That is completely contradicting, I agree with the top half but the bottom is the exact opposite. Iraq was not an imminent threat.


----------



## sdeprie (May 1, 2004)

Yes, it was. Keep your head in the sand if you want to, but it was an imminent threat.


----------



## racer66 (Oct 6, 2003)

Head, he!! he's buried all the way up to his ankles.


----------



## Militant_Tiger (Feb 23, 2004)

har har, shrugging off the facts is always best when you're wrong. Keep up the good work!


----------



## racer66 (Oct 6, 2003)

We haved proved to you again, and again, but you still continue to live in the dark, what a strange and lonely place you live. The sky is falling, the sky is falling ooh no.


----------



## SniperPride (Sep 20, 2004)

Militant_Tiger said:


> har har, shrugging off the facts is always best when you're wrong. Keep up the good work!
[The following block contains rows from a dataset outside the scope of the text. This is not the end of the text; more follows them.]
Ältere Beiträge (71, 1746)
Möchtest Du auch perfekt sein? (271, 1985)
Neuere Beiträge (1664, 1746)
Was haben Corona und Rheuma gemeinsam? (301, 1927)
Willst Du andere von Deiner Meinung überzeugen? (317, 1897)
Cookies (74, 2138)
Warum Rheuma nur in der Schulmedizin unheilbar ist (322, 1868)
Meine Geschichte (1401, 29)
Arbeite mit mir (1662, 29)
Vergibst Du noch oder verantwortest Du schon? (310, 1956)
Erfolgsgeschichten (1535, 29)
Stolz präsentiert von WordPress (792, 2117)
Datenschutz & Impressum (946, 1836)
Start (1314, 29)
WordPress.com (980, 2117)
and your saying this from experience? :roll:


----------



## Militant_Tiger (Feb 23, 2004)

Experience indeed, I've been arguing with these people for quite a while now. I know exactly how good they are at leaving facts opposing Mr Bush in the dust while putting a magnifying glass upon the democratic matters.


----------



## sevendogs (Sep 19, 2003)

sdeprie said:


> A: If you're worried about brainpower, check out the education records for our 2 main presidential candidates. Bush's was ALL over Kerry's, and Bush went farther in post graduate degrees.
> 
> B: If Mr Bush's personal "brainpower" is not high enough for you, check out the level of brainpower with which he has surrounded himself. His counselors are made up of exclusively high post graduate personnel with HIGH GPA's, some of the highest in years. Whoever is attacking him at this level, I'm sure you would not want to get into some kind of contest with him on any personal level. I'm a reasonably smart guy and I sure as heck wouldn't.
> 
> I get so tired of round about attacks on him without substance. Of course, there are very few legitimate attacks of substance available so I guess we should expect this.
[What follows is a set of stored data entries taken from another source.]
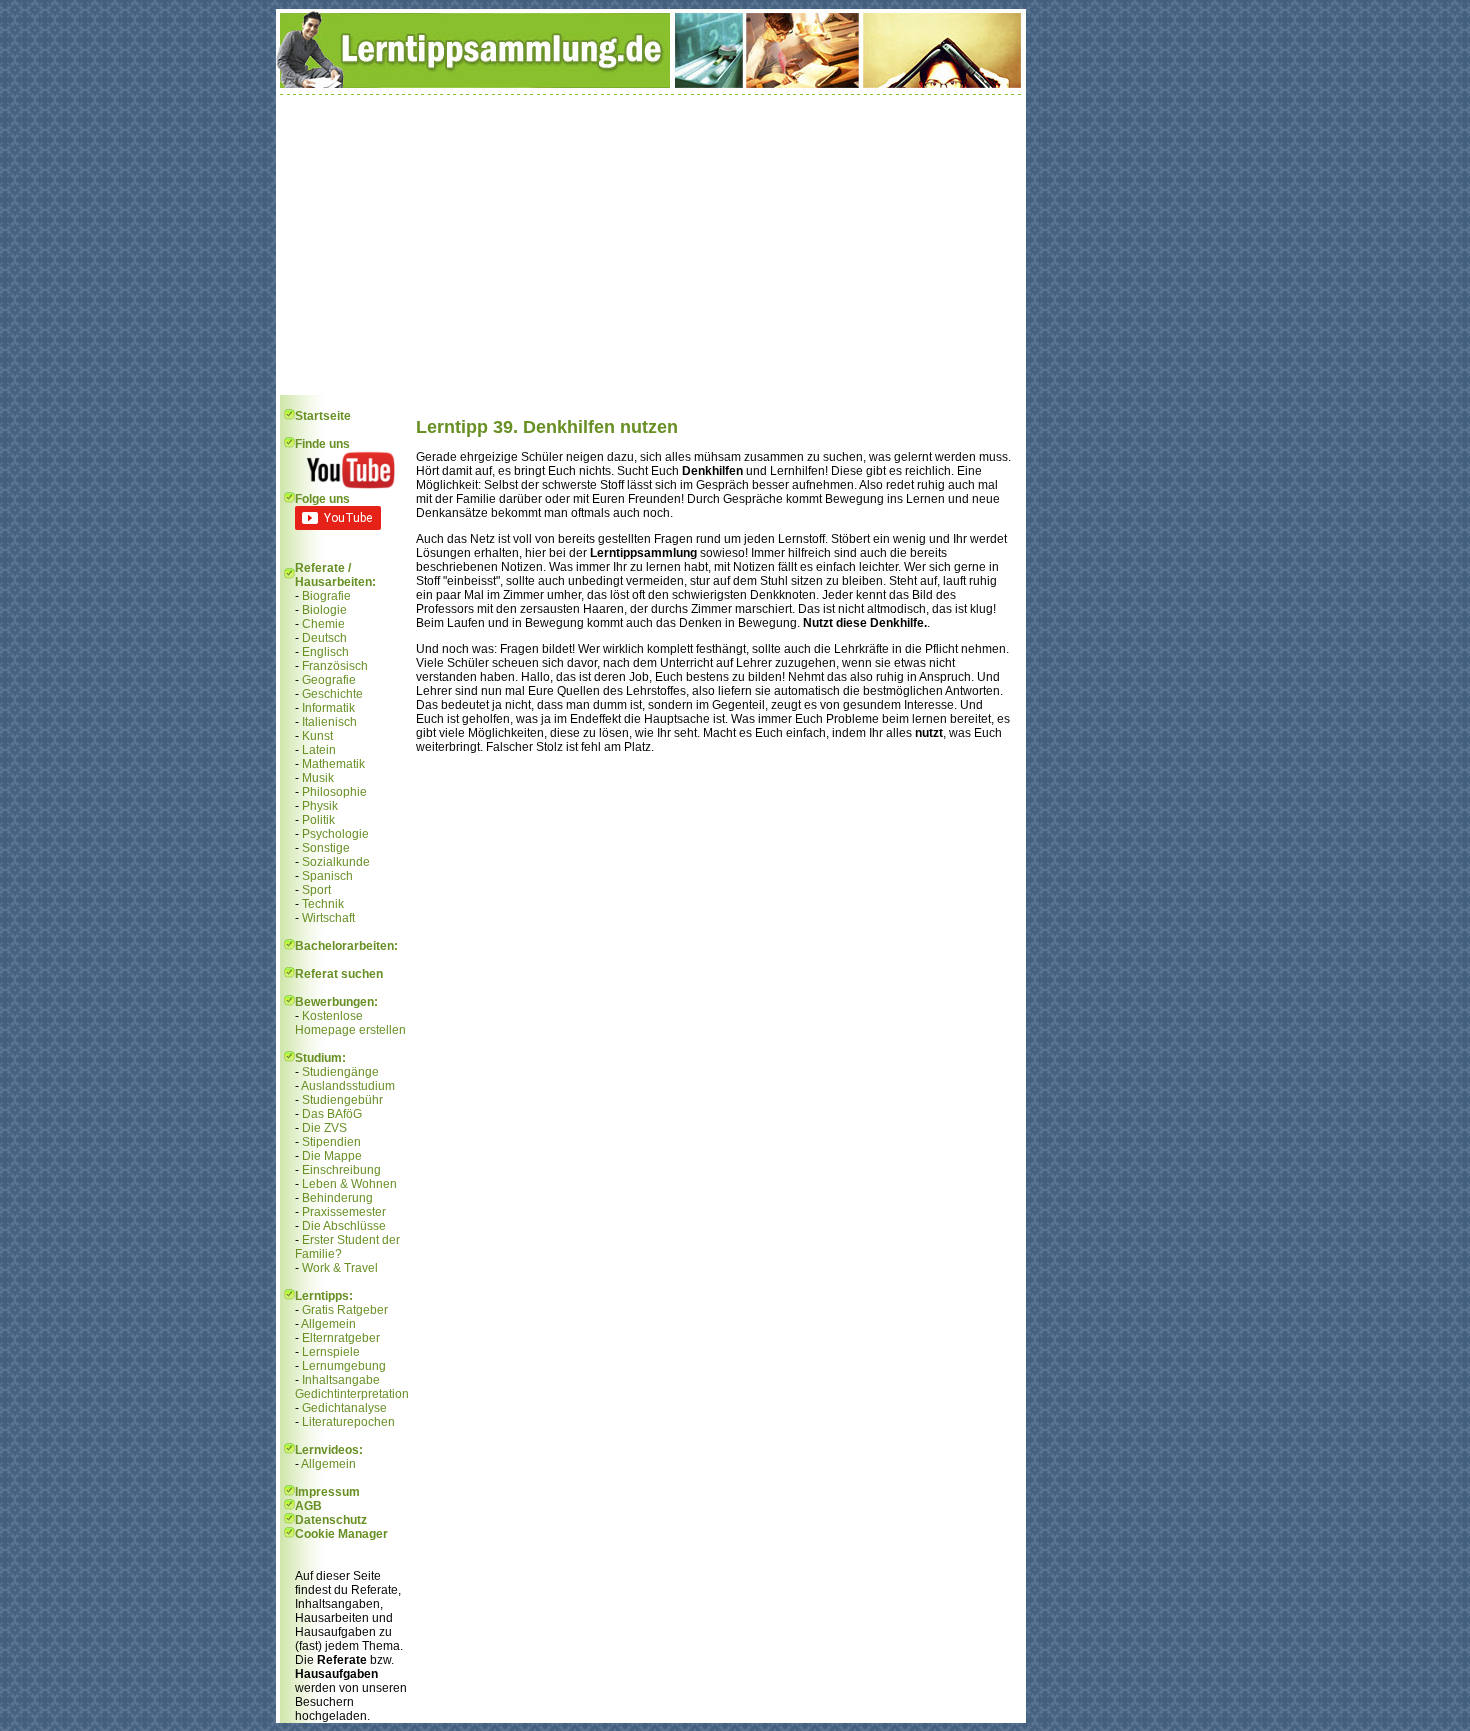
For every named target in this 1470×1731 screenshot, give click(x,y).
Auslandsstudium (348, 1086)
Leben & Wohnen (349, 1184)
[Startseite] (651, 84)
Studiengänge (340, 1072)
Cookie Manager (341, 1534)
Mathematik (333, 764)
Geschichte (332, 694)
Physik (320, 806)
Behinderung (337, 1198)
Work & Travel (340, 1268)
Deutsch (324, 638)
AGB (308, 1506)
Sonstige (326, 848)
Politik (318, 820)
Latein (319, 750)
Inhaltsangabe (341, 1380)
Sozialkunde (336, 862)
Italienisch (329, 722)
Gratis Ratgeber (345, 1310)
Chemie (323, 624)
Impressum (327, 1492)
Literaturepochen (348, 1422)
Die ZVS (324, 1128)
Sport (316, 890)
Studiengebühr (342, 1100)
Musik (318, 778)
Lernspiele (331, 1352)
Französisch (335, 666)
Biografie (326, 596)
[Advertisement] (651, 245)
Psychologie (335, 834)
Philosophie (334, 792)
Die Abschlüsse (344, 1226)
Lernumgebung (344, 1366)
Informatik (328, 708)
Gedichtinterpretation (352, 1394)
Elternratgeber (341, 1338)
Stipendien (331, 1142)
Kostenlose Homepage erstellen (350, 1023)
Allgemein (328, 1324)
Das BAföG (332, 1114)
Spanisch (327, 876)
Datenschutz (331, 1520)
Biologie (324, 610)
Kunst (317, 736)
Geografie (329, 680)
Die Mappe (332, 1156)
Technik (323, 904)
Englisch (325, 652)
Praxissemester (344, 1212)
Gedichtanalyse (344, 1408)
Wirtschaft (328, 918)
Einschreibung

Well, his papers are in order. However, some of his stufers have fake diplomas. Leave them alone and take a look what and how Bush done going into this war. It is a chain awful tactical and political blunders until the very last day before the elections...


----------



## sevendogs (Sep 19, 2003)

Pesticidal said:


> sevendogs said:
> 
> 
> > :Germans got their Hitler one time. We are not immune of blunders like this.
> ...


It would be very easy to take awya all your guns. You will see very soon that Kerry would not take your guns, you and me will keep hunitng and Kerry will be our next Pres. You should be ashamed then.


----------



## sevendogs (Sep 19, 2003)

mr.trooper said:


> "Ja, that's constructive. Thanks for your insightful contribution. "
> 
> So you posted why?
> 
> Dogs, just because you disagree with Bush's methods doesn't mean that he is stupid. LOOK AT YOURSELF! I'm an idiot, and even I have finally learned to use a spell check! What does that say about you? Even I, the NODAK stooge, realize how ignorant bad spelling makes you look!


do not worry. i am in a hurry. this is interent talk, the message went through. is not it? i am happy.


----------



## Pesticidal (May 10, 2004)

sevendogs said:


> Pesticidal said:
> 
> 
> > sevendogs said:
> ...


http://www.nj.com/sports/sunbeam/index. ... 311580.xml

http://washingtontimes.com/op-ed/200410 ... -8992r.htm

http://www.nraila.org/Issues/FactSheets ... spx?ID=161

I'm not the one that should be ashamed...

It's a mistake to believe that the 2nd Amendment is for Hunter's Rights.


----------